図4. 欠陥検出などのユースケースでYOLOを活用したデモ
イベントを通して話題に上ったアプリケーションの一部を以下に紹介します。
- 欠陥検出:Ultralytics YOLO26などのビジョンモデルを使用すると、生産ライン上の欠陥を自動的に特定でき、品質管理の向上と手作業による検査への依存軽減に役立ちます。これにより、メーカーは問題を早期に発見し、より一貫した製品基準を維持できます。
- 職場の安全監視:コンピュータービジョンを使用して安全上のリスクを検出し、保護具が着用されているかどうかの確認など、プロトコルへの準拠を確保できます。これらのシステムは、リアルタイムのアラートと可視性を提供することで、より安全な環境の構築に貢献します。
- **生産モニタリング:**ワークフロー全体で物体やアクティビティを追跡することで、企業はオペレーションをより正確に把握できます。これにより、ボトルネックの特定、スループットの監視、全体的な効率の向上が容易になります。

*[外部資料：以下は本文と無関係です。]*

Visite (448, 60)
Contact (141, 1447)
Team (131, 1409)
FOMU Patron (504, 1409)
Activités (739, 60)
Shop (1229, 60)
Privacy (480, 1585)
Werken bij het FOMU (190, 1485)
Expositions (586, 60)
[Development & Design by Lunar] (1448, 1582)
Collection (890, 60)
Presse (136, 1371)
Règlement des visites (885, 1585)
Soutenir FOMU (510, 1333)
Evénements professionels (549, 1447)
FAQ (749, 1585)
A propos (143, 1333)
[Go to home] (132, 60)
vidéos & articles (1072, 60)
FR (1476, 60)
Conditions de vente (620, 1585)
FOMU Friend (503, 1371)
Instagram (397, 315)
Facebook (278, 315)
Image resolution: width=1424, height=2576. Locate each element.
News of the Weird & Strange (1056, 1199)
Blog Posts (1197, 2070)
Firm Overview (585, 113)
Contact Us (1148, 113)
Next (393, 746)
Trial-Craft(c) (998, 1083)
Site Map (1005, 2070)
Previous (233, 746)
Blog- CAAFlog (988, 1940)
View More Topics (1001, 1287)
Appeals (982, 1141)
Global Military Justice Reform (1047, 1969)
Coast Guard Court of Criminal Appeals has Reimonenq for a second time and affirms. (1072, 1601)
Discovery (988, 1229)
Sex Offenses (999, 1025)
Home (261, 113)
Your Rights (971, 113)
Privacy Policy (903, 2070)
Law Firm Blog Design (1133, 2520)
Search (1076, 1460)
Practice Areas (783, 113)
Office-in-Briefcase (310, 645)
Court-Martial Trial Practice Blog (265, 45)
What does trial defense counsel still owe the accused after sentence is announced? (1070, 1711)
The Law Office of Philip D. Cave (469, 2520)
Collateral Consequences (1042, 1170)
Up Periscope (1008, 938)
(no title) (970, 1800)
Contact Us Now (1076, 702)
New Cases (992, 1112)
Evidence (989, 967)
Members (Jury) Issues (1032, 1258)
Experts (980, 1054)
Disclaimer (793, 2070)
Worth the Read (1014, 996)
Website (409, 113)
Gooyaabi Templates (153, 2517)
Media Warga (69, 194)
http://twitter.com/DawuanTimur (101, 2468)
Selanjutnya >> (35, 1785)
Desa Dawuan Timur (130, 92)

- **在庫追跡:**ビジョンシステムは材料や部品をリアルタイムで監視し、正確な在庫水準の維持に役立ちます。これにより、手作業による追跡を減らし、品目の不足や置き場所の誤りによる遅延を防止できます。
- ロボティクスとオートメーションの支援:コンピュータービジョンにより、ロボットは周囲の状況をより正確に把握し、物体とやり取りできるようになります。これにより、動的な環境におけるピッキング、仕分け、組み立てなどのタスクを支援できます。
主なポイント#
ハノーバーメッセ2026では、産業システムにおけるAIの役割の拡大と、実用的なデプロイへの移行が示されました。コミュニティと交流し、Ultralytics YOLOモデルが実際のアプリケーションをどのように支援できるかを共有できたことを嬉しく思います。
お立ち寄りくださった皆さま、ありがとうございました。これからも皆さまとともに次の成果を生み出していけることを楽しみにしています。